• [EXERCISE DIRECTIONS]
Retype all of the lines below with no changes.

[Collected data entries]
Start of Block

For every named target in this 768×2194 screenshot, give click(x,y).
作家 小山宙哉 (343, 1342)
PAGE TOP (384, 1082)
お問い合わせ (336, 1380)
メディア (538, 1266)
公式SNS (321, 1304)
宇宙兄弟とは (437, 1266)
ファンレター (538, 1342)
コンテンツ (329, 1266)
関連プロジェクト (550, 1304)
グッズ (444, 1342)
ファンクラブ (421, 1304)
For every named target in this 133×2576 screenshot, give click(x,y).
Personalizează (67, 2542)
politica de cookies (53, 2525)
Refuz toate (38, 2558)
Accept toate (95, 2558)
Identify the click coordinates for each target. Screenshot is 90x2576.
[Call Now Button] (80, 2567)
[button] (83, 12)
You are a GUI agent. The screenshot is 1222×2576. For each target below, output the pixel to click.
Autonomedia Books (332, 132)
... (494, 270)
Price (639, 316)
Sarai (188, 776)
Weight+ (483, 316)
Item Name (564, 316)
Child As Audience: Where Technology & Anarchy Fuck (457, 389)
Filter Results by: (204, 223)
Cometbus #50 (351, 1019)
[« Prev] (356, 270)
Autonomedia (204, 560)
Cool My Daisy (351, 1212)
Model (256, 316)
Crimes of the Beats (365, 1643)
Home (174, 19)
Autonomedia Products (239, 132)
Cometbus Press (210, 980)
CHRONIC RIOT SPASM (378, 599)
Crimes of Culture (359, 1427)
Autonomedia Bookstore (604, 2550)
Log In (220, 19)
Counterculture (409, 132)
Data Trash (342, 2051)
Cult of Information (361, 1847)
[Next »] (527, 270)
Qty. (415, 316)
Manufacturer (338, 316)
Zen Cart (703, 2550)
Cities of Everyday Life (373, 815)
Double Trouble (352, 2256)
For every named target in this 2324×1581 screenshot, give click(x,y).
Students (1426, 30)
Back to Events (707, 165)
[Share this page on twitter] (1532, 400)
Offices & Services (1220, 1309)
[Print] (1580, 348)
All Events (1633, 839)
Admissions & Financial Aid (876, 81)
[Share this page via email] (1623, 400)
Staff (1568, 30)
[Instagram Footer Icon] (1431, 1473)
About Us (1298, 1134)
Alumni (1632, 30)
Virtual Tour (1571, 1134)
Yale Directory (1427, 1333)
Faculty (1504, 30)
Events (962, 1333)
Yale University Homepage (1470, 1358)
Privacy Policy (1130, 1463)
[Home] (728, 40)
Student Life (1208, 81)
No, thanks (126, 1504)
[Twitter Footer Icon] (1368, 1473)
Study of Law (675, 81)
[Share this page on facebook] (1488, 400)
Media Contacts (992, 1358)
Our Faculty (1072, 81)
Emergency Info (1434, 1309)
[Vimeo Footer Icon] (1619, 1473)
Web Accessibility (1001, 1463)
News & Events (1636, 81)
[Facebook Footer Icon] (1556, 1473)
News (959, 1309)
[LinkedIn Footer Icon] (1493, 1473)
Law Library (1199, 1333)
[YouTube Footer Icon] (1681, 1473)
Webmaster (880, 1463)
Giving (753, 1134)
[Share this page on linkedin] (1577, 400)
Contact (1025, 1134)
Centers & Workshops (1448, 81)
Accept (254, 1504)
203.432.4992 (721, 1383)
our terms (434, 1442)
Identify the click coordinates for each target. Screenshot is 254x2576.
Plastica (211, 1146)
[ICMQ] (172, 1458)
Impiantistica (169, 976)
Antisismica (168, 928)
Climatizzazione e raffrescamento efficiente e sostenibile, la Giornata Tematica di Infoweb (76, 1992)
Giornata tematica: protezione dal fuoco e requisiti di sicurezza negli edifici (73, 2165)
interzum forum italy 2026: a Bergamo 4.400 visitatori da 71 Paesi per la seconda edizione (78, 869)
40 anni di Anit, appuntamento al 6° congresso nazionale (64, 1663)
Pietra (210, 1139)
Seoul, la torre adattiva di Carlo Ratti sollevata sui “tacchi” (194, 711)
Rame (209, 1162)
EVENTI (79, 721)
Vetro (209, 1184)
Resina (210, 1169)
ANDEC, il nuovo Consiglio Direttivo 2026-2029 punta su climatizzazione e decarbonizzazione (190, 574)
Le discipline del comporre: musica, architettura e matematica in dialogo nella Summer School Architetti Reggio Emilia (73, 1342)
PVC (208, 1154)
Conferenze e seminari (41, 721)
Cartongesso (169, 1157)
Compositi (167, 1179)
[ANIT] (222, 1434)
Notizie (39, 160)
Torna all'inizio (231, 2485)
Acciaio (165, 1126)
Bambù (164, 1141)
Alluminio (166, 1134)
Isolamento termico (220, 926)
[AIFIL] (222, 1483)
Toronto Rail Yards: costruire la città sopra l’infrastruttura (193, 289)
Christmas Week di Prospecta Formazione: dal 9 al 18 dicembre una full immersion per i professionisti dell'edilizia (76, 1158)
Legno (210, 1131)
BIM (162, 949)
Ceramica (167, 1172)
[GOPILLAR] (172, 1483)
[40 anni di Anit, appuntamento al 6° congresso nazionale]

End of Block

• [OUTPUT OF THE TASK]
For every named target in this 768×2194 screenshot, give click(x,y).
作家 小山宙哉 (343, 1342)
PAGE TOP (384, 1082)
お問い合わせ (336, 1380)
メディア (538, 1266)
公式SNS (321, 1304)
宇宙兄弟とは (437, 1266)
ファンレター (538, 1342)
コンテンツ (329, 1266)
関連プロジェクト (550, 1304)
グッズ (444, 1342)
ファンクラブ (421, 1304)
For every named target in this 133×2576 screenshot, give click(x,y).
Personalizează (67, 2542)
politica de cookies (53, 2525)
Refuz toate (38, 2558)
Accept toate (95, 2558)
Identify the click coordinates for each target. Screenshot is 90x2576.
[Call Now Button] (80, 2567)
[button] (83, 12)
You are a GUI agent. The screenshot is 1222×2576. For each target below, output the pixel to click.
Autonomedia Books (332, 132)
... (494, 270)
Price (639, 316)
Sarai (188, 776)
Weight+ (483, 316)
Item Name (564, 316)
Child As Audience: Where Technology & Anarchy Fuck (457, 389)
Filter Results by: (204, 223)
Cometbus #50 (351, 1019)
[« Prev] (356, 270)
Autonomedia (204, 560)
Cool My Daisy (351, 1212)
Model (256, 316)
Crimes of the Beats (365, 1643)
Home (174, 19)
Autonomedia Products (239, 132)
Cometbus Press (210, 980)
CHRONIC RIOT SPASM (378, 599)
Crimes of Culture (359, 1427)
Autonomedia Bookstore (604, 2550)
Log In (220, 19)
Counterculture (409, 132)
Data Trash (342, 2051)
Cult of Information (361, 1847)
[Next »] (527, 270)
Qty. (415, 316)
Manufacturer (338, 316)
Zen Cart (703, 2550)
Cities of Everyday Life (373, 815)
Double Trouble (352, 2256)
For every named target in this 2324×1581 screenshot, give click(x,y).
Students (1426, 30)
Back to Events (707, 165)
[Share this page on twitter] (1532, 400)
Offices & Services (1220, 1309)
[Print] (1580, 348)
All Events (1633, 839)
Admissions & Financial Aid (876, 81)
[Share this page via email] (1623, 400)
Staff (1568, 30)
[Instagram Footer Icon] (1431, 1473)
About Us (1298, 1134)
Alumni (1632, 30)
Virtual Tour (1571, 1134)
Yale Directory (1427, 1333)
Faculty (1504, 30)
Events (962, 1333)
Yale University Homepage (1470, 1358)
Privacy Policy (1130, 1463)
[Home] (728, 40)
Student Life (1208, 81)
No, thanks (126, 1504)
[Twitter Footer Icon] (1368, 1473)
Study of Law (675, 81)
[Share this page on facebook] (1488, 400)
Media Contacts (992, 1358)
Our Faculty (1072, 81)
Emergency Info (1434, 1309)
[Vimeo Footer Icon] (1619, 1473)
Web Accessibility (1001, 1463)
News & Events (1636, 81)
[Facebook Footer Icon] (1556, 1473)
News (959, 1309)
[LinkedIn Footer Icon] (1493, 1473)
Law Library (1199, 1333)
[YouTube Footer Icon] (1681, 1473)
Webmaster (880, 1463)
Giving (753, 1134)
[Share this page on linkedin] (1577, 400)
Contact (1025, 1134)
Centers & Workshops (1448, 81)
Accept (254, 1504)
203.432.4992 (721, 1383)
our terms (434, 1442)
Identify the click coordinates for each target. Screenshot is 254x2576.
Plastica (211, 1146)
[ICMQ] (172, 1458)
Impiantistica (169, 976)
Antisismica (168, 928)
Climatizzazione e raffrescamento efficiente e sostenibile, la Giornata Tematica di Infoweb (76, 1992)
Giornata tematica: protezione dal fuoco e requisiti di sicurezza negli edifici (73, 2165)
interzum forum italy 2026: a Bergamo 4.400 visitatori da 71 Paesi per la seconda edizione (78, 869)
40 anni di Anit, appuntamento al 6° congresso nazionale (64, 1663)
Pietra (210, 1139)
Seoul, la torre adattiva di Carlo Ratti sollevata sui “tacchi” (194, 711)
Rame (209, 1162)
EVENTI (79, 721)
Vetro (209, 1184)
Resina (210, 1169)
ANDEC, il nuovo Consiglio Direttivo 2026-2029 punta su climatizzazione e decarbonizzazione (190, 574)
Le discipline del comporre: musica, architettura e matematica in dialogo nella Summer School Architetti Reggio Emilia (73, 1342)
PVC (208, 1154)
Conferenze e seminari (41, 721)
Cartongesso (169, 1157)
Compositi (167, 1179)
[ANIT] (222, 1434)
Notizie (39, 160)
Torna all'inizio (231, 2485)
Acciaio (165, 1126)
Bambù (164, 1141)
Alluminio (166, 1134)
Isolamento termico (220, 926)
[AIFIL] (222, 1483)
Toronto Rail Yards: costruire la città sopra l’infrastruttura (193, 289)
Christmas Week di Prospecta Formazione: dal 9 al 18 dicembre una full immersion per i professionisti dell'edilizia (76, 1158)
Legno (210, 1131)
BIM (162, 949)
Ceramica (167, 1172)
[GOPILLAR] (172, 1483)
[40 anni di Anit, appuntamento al 6° congresso nazionale]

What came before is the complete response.